And it doesn’t stop there. When Christ was raised from the dead, we were raised too. When He ascended up above the heavens He took us with Him. That is why Paul in Eph.2 6 says: ‘And hath raised us up and made us sit in heavenly places in Christ Jesus’.
The key to it all is truly being found in Christ. You see when Christ on the cross in love wrapped his arms around us Gentile sinners and drew us into Himself ‘making in Himself of twain one new man’ we really did become ‘members of his body of his flesh and of his bones’ (Eph. 5:30). In doing so He left the Father with no choice when He quickened and resurrected Christ out of sin and death but to quicken and resurrect us along with Him too. It was either that or leave Christ dead in the grave. Actually, of course, choice didn’t enter into it: the Father quickened and raised us with Christ ‘for the great love wherewith love wherewith He loved us’ (Eph. 2:4).

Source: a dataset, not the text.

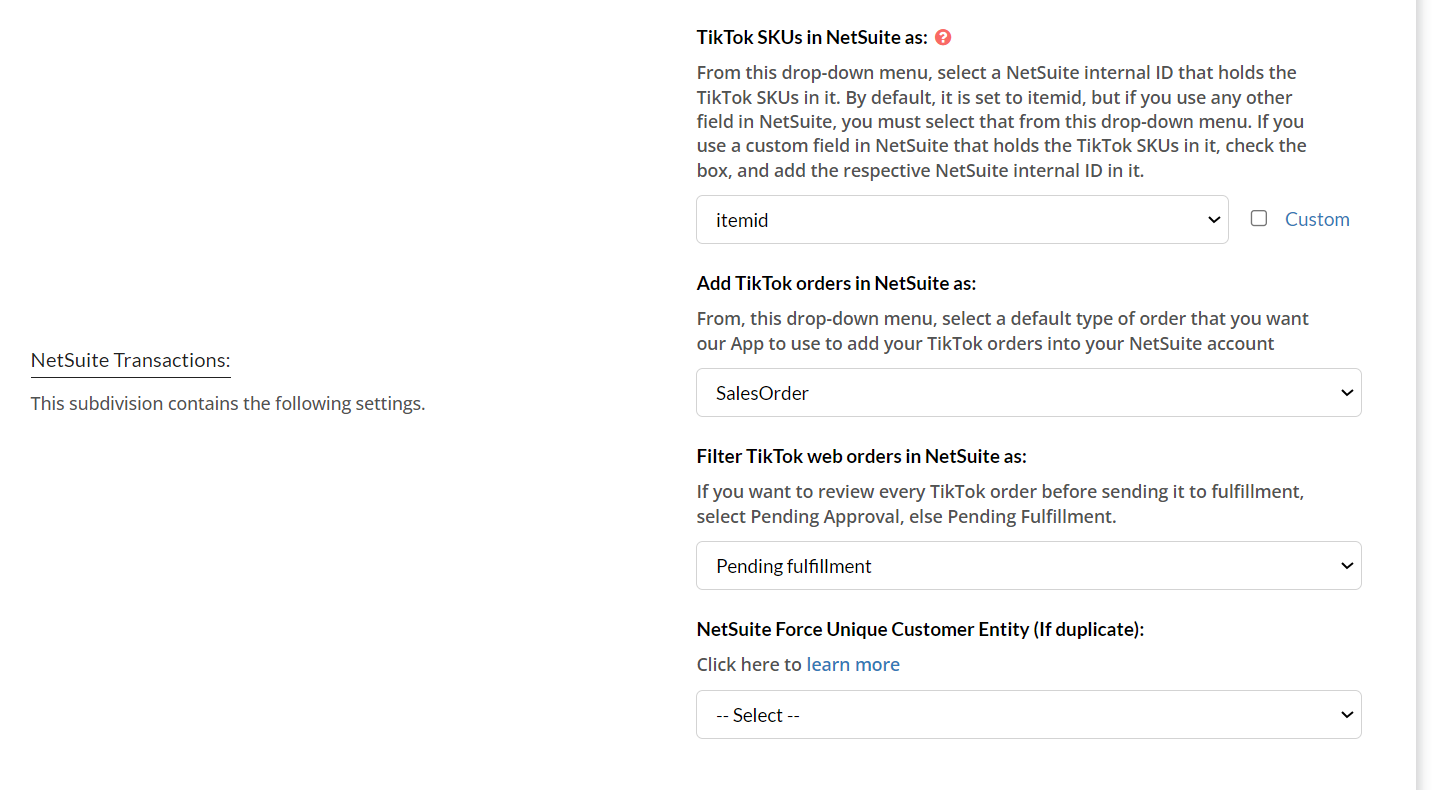Click the description about default order type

What is the upshot of this in our lives? Simply that we should now live in the fullness of being in Christ. That is, we should be what God has now made us – ‘holy and unblameable and unreproveable in his sight’ (Col. 1:22). ‘And ye are complete in Him (Christ) which is the head of all principality and power’ (Col. 2:10).)
Are you and I living like that or are we excusing ourselves for that which we do which we know is wrong and that which we are which we also know is wrong? ‘Oh, I can’t help it, it’s just the way I am’ is an excuse one often hears. And, ‘Yes, I know I’m supposed to be holy but I’m not yet – God is still working on me’ is another.
Fact is neither statement is true. You can help it because God has already created you a new you. Our sins, wrong attitudes, resentment, complaint, envy and bad temper and giving into temptation should be falling off us like leaves from autumn trees. If they’re not it is because we are not fully believing God’s promise that He has already done all that is necessary to change us.
Like the Colossians we may have already ‘mortified’, put to death, gross sins of fornication, uncleanness, inordinate affection, evil concupiscence and covetousness (Col. 3:6) but in verses 9-10 the apostle urges us to also ‘put off’ a list of lesser since which include anger, wrath, malice, blasphemy , filthy communications (probably meaning swearing). These wrong attitudes like, resentment, bitterness, disappointment, the feeling that others should compensate for what is wrong with us or for what we have suffered should be done away with, Paul says:
Seeing that ye have put off the old man with his deeds and put on the new man, which is renewed in knowledge after the image of Him that created him.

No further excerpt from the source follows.